▶ _Work order 1_
Translate into Spanish this sentence from the text on medical device transition timelines: "For IVDs, the classification is based on classifications under the IVDR."
▶ _Work order 2_
From the text on medical device transition timelines, reproduce the part that opens with the words containing "The time taken" and closes with "may be longer.".

The following table details the current transition timelines for medical devices and IVDs.
| Classification | Applied to a notified body | Written agreement from notified body | Transition ends |
| Class III and custom-made implantable | 26 May 2024 | 26 September 2024 | 31 December 2027 |
| Devices covered by a valid MDD/AIMDD certificate (valid as 20 March 2023) that are class III, class IIb implantable devices (excluding well-established technologies) | 26 May 2024 | 26 September 2024 | 31 December 2027 |
| Devices covered by a valid MDD/AIMDD certificate (valid as 20 March 2023) that are class IIb (excluding class IIb implantable non-well-established technologies), or class IIa, or class I sterile, or class I measuring | 26 May 2024 | 26 September 2024 | 31 December 2028 |
| Device that did not require notified body certification under the MDD and for which the declaration of conformity was drawn up prior to 26 May 2021 (but now require notified body certification) | 26 May 2024 | 26 September 2024 | 31 December 2028 |
| Devices covered by a valid IVDD certificate | 26 May 2025 | 26 September 2025 | 31 December 2027 |
| Class D | 26 May 2025 | 26 September 2025 | 31 December 2027 |
| Class C | 26 May 2026 | 26 September 2026 | 31 December 2028 |
| Class B and A-sterile | 26 May 2027 | 26 September 2027 | 31 December 2029 |
Note that classifications for medical devices are based on the classification of the device under the MDD or AIMDD. For IVDs, the classification is based on classifications under the IVDR.
The time taken to conduct conformity assessment is variable dependent on numerous factors including the novelty, complexity, risk level, and capacity of the notified body. Typically, it can take between 9 months to 24 months for conformity assessment to be completed, but in some cases may be longer.

▶ _Data supplied_
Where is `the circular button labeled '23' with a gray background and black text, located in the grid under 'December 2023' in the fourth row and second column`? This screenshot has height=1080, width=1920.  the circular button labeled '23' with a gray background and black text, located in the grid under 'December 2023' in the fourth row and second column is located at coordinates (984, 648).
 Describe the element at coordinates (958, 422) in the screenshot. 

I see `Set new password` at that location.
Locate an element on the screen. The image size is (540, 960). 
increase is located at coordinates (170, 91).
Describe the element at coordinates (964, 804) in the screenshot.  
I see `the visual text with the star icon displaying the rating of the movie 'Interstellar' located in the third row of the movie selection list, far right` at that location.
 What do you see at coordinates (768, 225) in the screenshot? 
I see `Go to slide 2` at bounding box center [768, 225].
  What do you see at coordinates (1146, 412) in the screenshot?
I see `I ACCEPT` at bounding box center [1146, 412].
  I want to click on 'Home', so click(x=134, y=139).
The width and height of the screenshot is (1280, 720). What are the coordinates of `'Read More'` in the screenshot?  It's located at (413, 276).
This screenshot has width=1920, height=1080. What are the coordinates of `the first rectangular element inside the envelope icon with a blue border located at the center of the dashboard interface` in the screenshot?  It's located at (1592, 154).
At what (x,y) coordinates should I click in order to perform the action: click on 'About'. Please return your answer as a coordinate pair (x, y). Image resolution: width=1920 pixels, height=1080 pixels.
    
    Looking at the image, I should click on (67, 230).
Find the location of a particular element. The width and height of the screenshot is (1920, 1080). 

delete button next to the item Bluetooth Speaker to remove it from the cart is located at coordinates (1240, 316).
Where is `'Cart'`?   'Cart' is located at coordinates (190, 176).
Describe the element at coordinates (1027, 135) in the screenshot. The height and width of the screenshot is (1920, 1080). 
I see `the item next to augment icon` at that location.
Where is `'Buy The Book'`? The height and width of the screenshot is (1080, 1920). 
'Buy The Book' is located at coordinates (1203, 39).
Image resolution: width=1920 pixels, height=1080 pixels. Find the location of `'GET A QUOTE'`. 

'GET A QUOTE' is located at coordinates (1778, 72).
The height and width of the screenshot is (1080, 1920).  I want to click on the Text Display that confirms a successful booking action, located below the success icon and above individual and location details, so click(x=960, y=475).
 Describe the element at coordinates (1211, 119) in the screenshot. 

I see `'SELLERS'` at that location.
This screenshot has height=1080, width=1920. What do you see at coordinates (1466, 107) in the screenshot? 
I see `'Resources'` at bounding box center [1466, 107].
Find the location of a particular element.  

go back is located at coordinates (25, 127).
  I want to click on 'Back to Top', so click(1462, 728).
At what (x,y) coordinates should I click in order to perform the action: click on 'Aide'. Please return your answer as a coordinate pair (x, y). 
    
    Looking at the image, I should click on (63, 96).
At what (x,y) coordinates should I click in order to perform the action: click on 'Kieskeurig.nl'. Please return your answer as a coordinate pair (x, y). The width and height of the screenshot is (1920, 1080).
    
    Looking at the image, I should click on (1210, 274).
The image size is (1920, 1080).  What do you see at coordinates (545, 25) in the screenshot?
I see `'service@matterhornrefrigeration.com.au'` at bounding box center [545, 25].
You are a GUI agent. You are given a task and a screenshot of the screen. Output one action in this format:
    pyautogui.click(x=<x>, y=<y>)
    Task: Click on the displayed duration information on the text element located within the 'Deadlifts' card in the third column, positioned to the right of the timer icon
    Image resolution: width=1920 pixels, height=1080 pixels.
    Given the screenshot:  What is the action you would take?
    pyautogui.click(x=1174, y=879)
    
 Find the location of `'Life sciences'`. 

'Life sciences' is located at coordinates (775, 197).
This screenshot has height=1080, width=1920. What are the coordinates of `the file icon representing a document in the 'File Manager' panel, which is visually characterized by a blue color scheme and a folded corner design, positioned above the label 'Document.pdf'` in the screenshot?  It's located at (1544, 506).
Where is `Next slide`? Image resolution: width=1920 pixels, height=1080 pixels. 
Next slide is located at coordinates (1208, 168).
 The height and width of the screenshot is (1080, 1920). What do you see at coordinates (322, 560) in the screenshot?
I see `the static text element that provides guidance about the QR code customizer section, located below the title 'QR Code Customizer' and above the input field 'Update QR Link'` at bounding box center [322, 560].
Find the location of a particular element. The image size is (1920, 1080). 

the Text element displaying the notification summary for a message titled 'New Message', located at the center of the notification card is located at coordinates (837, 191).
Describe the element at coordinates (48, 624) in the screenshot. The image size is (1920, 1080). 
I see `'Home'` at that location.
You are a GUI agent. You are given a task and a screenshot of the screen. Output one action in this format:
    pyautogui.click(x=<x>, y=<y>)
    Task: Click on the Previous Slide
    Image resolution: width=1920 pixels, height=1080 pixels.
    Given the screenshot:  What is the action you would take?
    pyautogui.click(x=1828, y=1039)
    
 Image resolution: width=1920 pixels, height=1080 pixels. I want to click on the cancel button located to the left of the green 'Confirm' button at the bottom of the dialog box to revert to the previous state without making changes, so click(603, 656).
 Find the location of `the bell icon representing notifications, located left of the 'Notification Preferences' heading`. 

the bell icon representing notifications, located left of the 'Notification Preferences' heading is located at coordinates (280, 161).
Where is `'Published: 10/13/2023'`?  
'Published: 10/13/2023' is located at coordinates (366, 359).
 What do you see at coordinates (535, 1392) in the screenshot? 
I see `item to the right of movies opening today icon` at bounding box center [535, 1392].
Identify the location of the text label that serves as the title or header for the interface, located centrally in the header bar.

▶ _Exercise solution 1_
Para los IVD, la clasificación se basa en las clasificaciones conforme al IVDR.

▶ _Exercise solution 2_
The time taken to conduct conformity assessment is variable dependent on numerous factors including the novelty, complexity, risk level, and capacity of the notified body. Typically, it can take between 9 months to 24 months for conformity assessment to be completed, but in some cases may be longer.